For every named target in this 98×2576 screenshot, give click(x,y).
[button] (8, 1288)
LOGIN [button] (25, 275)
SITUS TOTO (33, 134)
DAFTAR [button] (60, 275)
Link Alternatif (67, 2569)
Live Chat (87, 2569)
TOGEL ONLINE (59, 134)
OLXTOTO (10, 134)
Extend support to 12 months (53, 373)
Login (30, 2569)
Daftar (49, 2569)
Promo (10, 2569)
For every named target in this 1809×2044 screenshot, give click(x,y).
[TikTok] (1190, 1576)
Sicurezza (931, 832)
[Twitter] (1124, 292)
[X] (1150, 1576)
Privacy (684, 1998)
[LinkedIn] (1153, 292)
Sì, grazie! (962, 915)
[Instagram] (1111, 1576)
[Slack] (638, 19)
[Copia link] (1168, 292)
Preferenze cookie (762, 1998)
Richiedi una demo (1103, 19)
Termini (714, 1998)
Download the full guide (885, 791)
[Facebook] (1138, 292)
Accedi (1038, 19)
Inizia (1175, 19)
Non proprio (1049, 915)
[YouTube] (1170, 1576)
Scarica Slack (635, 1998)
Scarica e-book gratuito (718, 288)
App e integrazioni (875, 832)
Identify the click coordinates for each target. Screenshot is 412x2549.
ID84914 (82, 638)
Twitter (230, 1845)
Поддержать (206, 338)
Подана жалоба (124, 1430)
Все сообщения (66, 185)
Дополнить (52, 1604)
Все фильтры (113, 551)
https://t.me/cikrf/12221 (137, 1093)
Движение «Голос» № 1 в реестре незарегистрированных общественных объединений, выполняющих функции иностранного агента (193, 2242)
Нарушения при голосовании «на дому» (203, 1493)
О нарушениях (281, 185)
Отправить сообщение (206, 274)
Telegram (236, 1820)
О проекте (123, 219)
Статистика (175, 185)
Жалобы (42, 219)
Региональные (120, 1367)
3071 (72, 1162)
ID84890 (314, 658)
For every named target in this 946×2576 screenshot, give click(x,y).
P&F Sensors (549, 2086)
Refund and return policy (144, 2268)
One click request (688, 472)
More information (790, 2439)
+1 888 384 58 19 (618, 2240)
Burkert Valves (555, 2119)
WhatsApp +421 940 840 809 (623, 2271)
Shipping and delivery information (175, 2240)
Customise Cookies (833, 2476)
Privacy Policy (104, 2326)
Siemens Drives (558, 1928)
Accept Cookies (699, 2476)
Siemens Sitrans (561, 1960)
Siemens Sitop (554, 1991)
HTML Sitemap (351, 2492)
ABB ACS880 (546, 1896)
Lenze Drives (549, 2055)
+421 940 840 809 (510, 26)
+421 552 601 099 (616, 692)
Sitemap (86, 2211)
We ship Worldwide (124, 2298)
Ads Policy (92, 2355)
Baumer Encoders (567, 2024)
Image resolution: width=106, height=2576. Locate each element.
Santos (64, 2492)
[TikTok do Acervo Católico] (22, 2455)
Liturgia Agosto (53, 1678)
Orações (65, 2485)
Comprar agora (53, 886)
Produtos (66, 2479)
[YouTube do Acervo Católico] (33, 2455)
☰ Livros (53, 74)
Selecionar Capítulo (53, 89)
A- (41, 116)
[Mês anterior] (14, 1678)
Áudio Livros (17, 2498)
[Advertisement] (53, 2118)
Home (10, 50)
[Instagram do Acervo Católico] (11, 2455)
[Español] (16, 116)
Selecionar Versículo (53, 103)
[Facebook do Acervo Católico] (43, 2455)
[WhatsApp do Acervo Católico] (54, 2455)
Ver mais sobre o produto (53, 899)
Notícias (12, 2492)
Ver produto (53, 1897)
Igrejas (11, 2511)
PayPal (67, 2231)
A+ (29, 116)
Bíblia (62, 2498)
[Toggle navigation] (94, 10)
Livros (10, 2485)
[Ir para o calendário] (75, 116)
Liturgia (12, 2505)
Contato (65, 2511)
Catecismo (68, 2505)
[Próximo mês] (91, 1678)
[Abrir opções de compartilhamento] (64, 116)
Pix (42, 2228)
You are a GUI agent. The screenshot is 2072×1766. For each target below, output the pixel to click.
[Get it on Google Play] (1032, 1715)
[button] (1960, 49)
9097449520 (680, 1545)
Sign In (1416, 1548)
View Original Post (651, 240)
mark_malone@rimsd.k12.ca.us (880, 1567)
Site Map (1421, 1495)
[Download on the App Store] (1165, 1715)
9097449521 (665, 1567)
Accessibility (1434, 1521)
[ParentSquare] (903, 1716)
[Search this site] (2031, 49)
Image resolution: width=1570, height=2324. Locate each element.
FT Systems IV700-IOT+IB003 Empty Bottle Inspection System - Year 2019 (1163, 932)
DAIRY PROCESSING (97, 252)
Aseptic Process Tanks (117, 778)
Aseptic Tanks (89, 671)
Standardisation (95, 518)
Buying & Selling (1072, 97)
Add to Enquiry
○ ○ ○
» ACTIVITY: The reply should hold only the lines from the beginning of the listing to the line with "Termini (714, 1998)", both ends included, unchanged.

» WRITTEN SOLUTION:
For every named target in this 98×2576 screenshot, give click(x,y).
[button] (8, 1288)
LOGIN [button] (25, 275)
SITUS TOTO (33, 134)
DAFTAR [button] (60, 275)
Link Alternatif (67, 2569)
Live Chat (87, 2569)
TOGEL ONLINE (59, 134)
OLXTOTO (10, 134)
Extend support to 12 months (53, 373)
Login (30, 2569)
Daftar (49, 2569)
Promo (10, 2569)
For every named target in this 1809×2044 screenshot, give click(x,y).
[TikTok] (1190, 1576)
Sicurezza (931, 832)
[Twitter] (1124, 292)
[X] (1150, 1576)
Privacy (684, 1998)
[LinkedIn] (1153, 292)
Sì, grazie! (962, 915)
[Instagram] (1111, 1576)
[Slack] (638, 19)
[Copia link] (1168, 292)
Preferenze cookie (762, 1998)
Richiedi una demo (1103, 19)
Termini (714, 1998)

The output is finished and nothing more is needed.